Problem details: Two lines in the listing below mark the span: one contains "Instruction: Select the" and one contains "is (777, 1568).". Reproduce both of them and everything between, exactly.

Data for processing:
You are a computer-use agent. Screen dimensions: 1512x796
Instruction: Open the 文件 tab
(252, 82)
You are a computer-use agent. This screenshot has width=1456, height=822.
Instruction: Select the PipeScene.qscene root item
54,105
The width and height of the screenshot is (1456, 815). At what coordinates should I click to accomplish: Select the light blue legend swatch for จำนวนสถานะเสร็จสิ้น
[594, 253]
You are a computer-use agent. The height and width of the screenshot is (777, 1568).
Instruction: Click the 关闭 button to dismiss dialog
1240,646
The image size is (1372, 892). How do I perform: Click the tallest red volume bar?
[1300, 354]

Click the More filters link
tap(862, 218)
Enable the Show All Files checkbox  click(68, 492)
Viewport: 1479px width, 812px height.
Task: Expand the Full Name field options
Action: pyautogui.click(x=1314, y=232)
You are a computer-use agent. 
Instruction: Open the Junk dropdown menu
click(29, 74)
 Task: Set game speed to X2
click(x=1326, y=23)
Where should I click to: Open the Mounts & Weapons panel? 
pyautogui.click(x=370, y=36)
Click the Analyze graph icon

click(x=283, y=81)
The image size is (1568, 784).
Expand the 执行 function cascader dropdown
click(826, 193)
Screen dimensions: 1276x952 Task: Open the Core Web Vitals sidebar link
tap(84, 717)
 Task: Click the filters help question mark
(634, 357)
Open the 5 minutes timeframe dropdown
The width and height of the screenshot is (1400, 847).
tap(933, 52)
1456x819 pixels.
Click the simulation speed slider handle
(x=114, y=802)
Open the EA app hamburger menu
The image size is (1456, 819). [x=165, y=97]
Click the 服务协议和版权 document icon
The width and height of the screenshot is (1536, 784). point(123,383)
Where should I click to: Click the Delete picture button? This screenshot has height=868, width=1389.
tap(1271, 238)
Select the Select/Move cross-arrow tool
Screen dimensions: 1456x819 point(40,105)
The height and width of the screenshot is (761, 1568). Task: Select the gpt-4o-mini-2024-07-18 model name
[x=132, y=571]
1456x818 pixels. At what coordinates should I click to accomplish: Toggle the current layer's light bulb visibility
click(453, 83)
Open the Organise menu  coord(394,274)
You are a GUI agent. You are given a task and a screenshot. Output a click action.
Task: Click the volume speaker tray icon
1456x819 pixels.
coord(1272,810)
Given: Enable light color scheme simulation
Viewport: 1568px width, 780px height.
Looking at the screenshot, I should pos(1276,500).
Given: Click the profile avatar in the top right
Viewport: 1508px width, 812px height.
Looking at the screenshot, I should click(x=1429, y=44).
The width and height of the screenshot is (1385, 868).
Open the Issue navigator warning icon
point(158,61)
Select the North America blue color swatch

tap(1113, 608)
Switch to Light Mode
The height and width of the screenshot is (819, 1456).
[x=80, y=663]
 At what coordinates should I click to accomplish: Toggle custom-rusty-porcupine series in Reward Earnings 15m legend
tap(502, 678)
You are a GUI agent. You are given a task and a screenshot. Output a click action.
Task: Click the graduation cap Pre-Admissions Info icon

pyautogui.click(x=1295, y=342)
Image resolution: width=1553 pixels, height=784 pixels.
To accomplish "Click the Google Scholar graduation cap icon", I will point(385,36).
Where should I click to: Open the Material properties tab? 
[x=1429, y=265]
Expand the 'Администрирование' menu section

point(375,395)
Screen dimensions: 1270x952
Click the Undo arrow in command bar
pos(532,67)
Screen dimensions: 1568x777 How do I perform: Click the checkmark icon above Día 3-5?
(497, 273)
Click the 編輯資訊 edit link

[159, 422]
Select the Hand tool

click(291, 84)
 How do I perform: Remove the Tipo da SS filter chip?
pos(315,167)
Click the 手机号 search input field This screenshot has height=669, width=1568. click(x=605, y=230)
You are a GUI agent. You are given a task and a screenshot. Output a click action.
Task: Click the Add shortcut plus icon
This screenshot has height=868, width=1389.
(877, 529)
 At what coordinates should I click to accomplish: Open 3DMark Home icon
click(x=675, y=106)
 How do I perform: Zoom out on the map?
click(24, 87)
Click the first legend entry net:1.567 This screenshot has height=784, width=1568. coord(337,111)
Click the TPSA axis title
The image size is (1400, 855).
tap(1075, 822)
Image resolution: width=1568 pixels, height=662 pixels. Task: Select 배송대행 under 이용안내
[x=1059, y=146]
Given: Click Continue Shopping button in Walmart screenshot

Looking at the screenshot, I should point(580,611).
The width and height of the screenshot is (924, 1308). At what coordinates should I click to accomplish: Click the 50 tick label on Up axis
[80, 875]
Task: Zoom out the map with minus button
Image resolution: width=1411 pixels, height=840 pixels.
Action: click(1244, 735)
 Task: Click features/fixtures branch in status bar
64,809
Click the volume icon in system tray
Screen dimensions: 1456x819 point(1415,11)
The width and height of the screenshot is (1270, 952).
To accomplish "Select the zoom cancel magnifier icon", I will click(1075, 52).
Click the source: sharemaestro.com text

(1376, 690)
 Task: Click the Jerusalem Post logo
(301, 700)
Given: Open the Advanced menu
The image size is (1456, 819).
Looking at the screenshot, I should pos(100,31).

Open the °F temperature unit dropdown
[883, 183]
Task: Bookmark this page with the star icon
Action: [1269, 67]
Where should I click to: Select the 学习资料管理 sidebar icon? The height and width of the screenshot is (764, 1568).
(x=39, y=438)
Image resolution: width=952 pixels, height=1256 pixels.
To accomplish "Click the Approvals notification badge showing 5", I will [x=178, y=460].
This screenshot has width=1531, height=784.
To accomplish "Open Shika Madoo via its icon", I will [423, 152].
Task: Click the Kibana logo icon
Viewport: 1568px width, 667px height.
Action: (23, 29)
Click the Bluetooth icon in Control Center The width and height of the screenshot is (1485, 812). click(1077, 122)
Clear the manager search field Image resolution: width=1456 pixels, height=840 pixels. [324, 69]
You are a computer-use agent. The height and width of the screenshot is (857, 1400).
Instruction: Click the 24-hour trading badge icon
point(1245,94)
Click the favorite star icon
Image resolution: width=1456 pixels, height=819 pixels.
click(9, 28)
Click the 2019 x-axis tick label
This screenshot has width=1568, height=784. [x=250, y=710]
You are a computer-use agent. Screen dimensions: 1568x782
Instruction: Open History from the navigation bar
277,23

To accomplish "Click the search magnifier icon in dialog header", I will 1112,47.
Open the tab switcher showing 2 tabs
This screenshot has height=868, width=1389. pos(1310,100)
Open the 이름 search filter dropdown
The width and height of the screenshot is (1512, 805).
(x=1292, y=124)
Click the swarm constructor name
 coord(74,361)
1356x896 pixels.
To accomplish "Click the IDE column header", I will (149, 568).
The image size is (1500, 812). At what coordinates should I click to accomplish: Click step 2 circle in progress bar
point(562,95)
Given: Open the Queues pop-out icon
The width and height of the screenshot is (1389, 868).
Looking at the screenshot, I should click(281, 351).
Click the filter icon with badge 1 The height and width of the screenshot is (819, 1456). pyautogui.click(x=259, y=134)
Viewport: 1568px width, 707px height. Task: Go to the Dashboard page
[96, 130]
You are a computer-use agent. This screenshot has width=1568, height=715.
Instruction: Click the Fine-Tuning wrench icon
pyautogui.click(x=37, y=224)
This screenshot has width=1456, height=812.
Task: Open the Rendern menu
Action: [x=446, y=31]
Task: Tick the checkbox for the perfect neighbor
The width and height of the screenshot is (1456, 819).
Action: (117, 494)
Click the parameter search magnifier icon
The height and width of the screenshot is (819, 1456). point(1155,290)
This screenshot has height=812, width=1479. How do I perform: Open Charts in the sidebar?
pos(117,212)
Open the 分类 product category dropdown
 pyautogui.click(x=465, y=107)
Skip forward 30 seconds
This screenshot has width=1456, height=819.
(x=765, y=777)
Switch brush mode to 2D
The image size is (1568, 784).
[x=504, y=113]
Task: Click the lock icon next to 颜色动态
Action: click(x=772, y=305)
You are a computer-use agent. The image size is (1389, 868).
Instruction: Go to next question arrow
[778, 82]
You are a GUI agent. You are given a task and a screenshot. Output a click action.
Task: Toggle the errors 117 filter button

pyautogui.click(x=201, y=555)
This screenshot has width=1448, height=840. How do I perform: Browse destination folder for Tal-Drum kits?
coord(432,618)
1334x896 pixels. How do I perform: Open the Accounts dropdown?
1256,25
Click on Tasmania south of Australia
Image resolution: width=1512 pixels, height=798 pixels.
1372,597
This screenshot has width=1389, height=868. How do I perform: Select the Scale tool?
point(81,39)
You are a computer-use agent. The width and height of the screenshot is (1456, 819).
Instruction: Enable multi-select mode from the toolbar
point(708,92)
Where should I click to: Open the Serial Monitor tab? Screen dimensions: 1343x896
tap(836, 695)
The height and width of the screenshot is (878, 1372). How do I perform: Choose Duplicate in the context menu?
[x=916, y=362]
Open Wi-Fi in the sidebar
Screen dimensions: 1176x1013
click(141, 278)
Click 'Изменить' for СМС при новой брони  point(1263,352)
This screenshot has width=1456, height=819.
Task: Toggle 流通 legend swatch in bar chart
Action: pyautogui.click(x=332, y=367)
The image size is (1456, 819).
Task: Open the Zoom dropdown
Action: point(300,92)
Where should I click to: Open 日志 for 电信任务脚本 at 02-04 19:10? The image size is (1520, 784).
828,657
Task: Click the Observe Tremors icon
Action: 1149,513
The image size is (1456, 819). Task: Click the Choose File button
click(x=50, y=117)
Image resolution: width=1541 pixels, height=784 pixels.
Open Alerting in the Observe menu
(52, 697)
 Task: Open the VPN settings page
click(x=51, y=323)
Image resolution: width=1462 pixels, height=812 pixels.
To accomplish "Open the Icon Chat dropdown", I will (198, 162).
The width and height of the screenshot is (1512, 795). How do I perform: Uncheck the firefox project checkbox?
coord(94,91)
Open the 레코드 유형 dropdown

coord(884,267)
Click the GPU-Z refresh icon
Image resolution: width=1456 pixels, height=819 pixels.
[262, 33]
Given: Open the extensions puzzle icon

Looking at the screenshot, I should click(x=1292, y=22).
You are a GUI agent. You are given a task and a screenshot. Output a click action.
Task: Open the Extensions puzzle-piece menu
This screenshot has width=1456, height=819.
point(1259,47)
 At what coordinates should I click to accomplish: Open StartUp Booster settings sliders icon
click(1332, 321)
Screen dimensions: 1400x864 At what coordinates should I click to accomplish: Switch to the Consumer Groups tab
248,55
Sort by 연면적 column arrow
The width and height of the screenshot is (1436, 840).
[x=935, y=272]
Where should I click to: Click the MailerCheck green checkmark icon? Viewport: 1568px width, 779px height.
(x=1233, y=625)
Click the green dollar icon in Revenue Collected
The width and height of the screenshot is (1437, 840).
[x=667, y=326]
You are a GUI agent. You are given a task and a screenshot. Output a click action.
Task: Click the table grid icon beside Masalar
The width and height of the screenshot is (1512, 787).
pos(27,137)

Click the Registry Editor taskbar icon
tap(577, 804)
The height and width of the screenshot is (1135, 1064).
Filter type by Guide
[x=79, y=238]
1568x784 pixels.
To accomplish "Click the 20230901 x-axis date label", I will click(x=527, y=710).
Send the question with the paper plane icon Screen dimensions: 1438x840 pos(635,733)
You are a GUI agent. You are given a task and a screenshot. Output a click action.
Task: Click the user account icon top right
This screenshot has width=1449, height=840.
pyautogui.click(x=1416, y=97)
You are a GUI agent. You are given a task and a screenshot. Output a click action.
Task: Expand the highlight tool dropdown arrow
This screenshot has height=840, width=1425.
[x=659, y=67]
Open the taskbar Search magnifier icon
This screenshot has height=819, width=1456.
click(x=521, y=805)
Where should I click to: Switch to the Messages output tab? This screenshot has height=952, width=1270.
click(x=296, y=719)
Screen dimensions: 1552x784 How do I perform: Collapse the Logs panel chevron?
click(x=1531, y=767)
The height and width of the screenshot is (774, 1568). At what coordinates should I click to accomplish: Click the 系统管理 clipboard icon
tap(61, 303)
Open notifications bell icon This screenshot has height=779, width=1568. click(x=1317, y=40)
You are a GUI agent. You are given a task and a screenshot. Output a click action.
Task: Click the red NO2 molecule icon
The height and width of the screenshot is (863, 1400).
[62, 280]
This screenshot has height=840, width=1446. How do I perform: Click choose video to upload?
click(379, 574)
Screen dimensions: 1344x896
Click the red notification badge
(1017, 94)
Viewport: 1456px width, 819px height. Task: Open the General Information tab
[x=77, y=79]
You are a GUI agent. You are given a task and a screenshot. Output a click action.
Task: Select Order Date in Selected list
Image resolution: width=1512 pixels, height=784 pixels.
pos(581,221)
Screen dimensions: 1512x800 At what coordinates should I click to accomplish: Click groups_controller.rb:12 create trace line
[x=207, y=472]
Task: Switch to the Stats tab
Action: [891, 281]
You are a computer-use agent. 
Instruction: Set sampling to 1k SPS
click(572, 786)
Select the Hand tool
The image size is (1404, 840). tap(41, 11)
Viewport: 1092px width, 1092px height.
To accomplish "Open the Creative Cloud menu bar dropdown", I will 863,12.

Result of the task:
Instruction: Select the PipeScene.qscene root item
54,105
The width and height of the screenshot is (1456, 815). At what coordinates should I click to accomplish: Select the light blue legend swatch for จำนวนสถานะเสร็จสิ้น
[594, 253]
You are a computer-use agent. The height and width of the screenshot is (777, 1568).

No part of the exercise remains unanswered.